- Material -
## start
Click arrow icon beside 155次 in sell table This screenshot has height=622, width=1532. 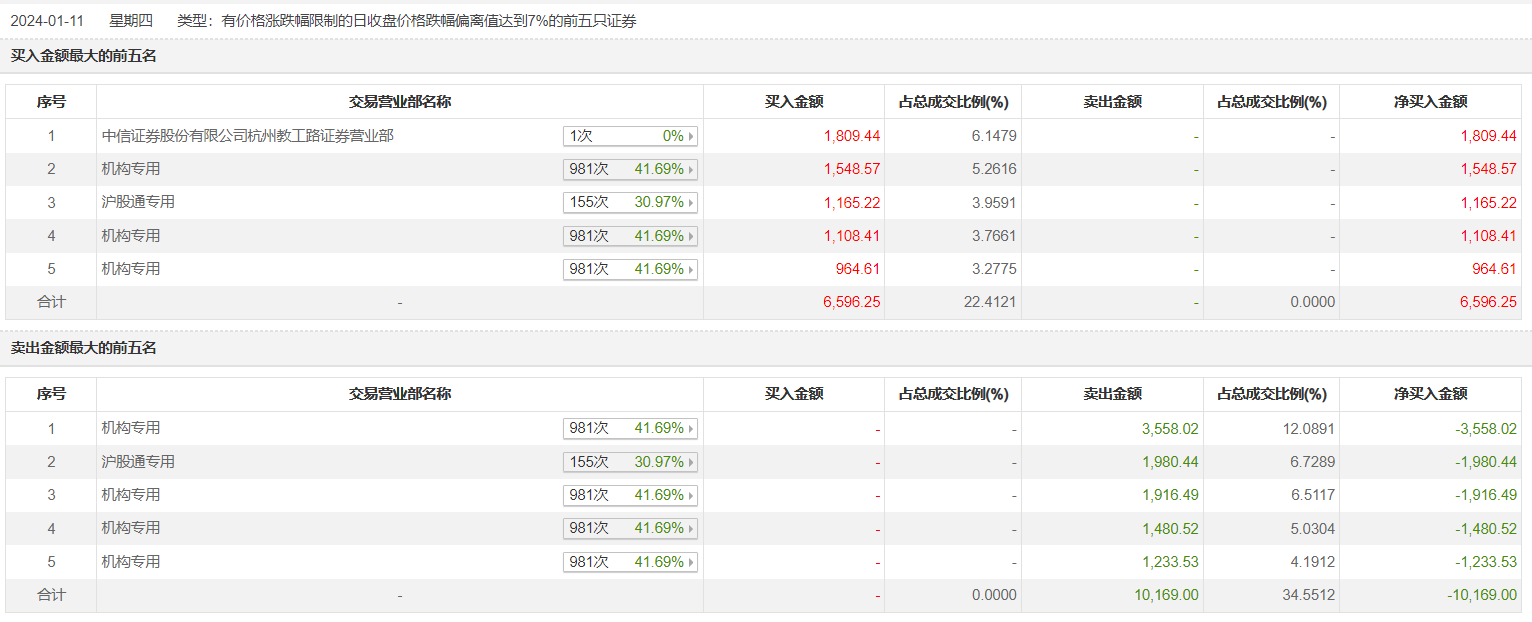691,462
## end
## start
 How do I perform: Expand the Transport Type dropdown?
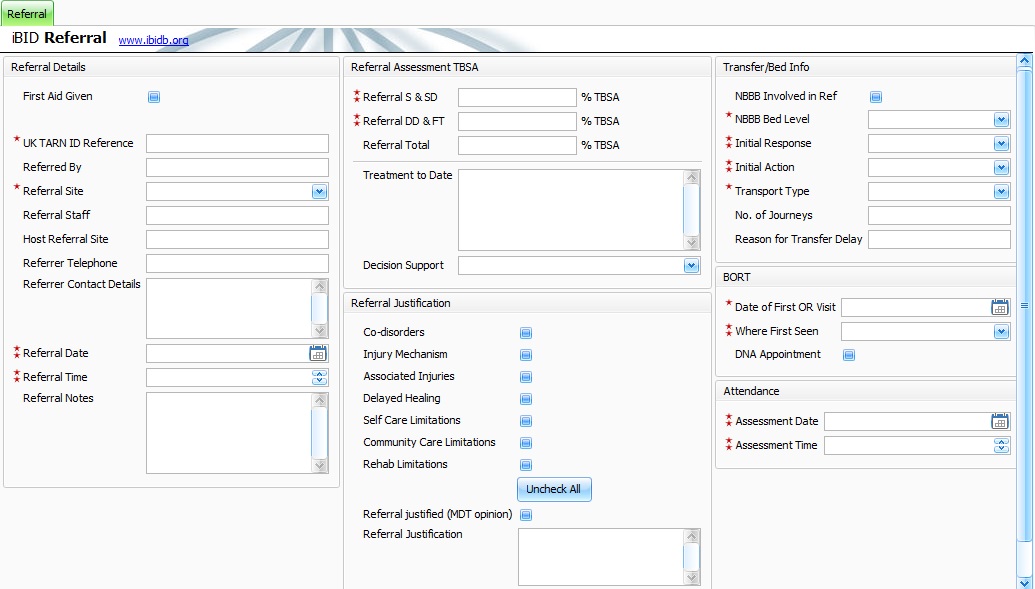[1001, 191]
## end
## start
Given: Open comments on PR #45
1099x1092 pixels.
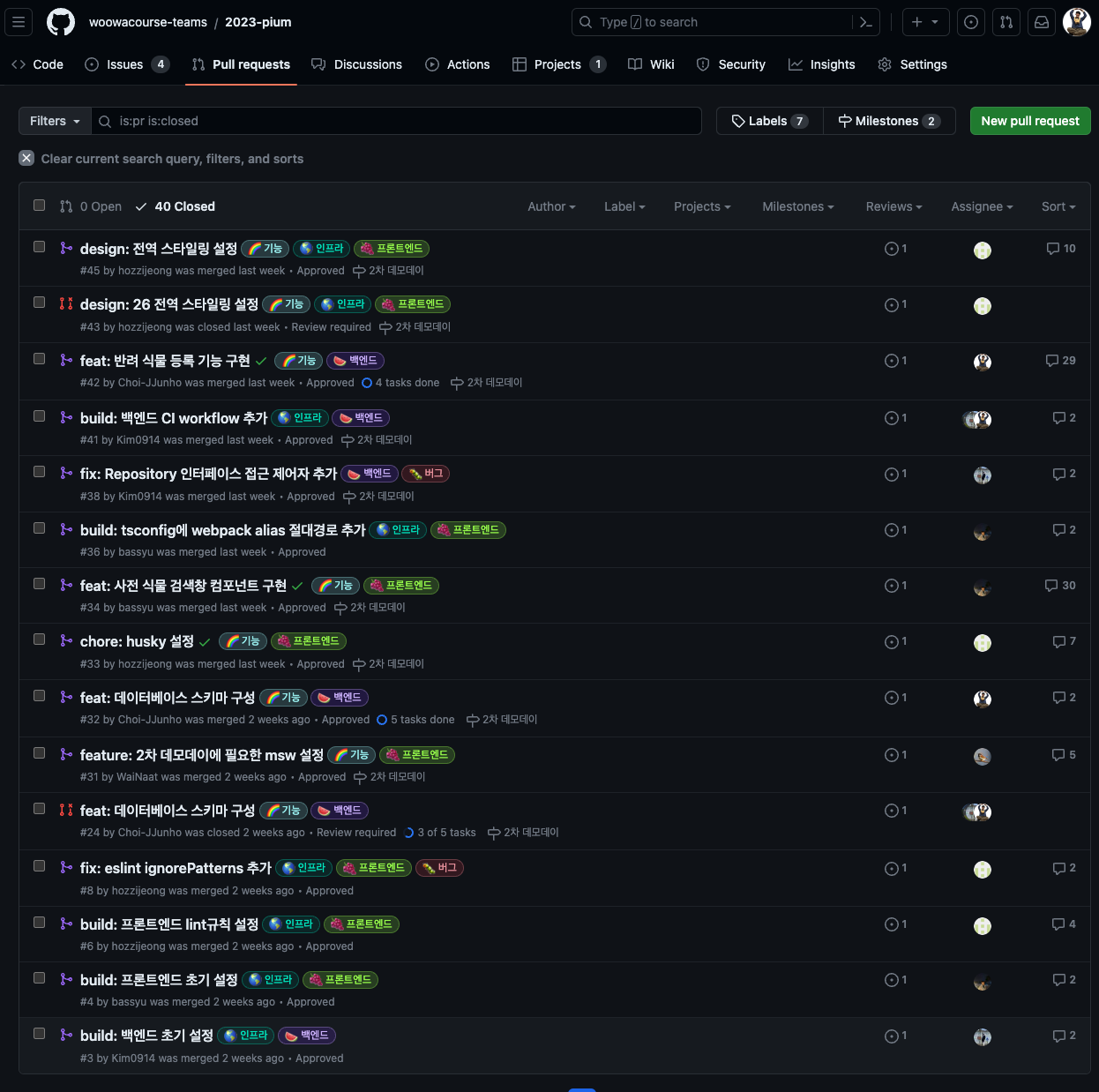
## end
- Given request -
Gather every line of the items above that contains the string "Type", and copy each one out. Case counts.

- Solution below -
 How do I perform: Expand the Transport Type dropdown?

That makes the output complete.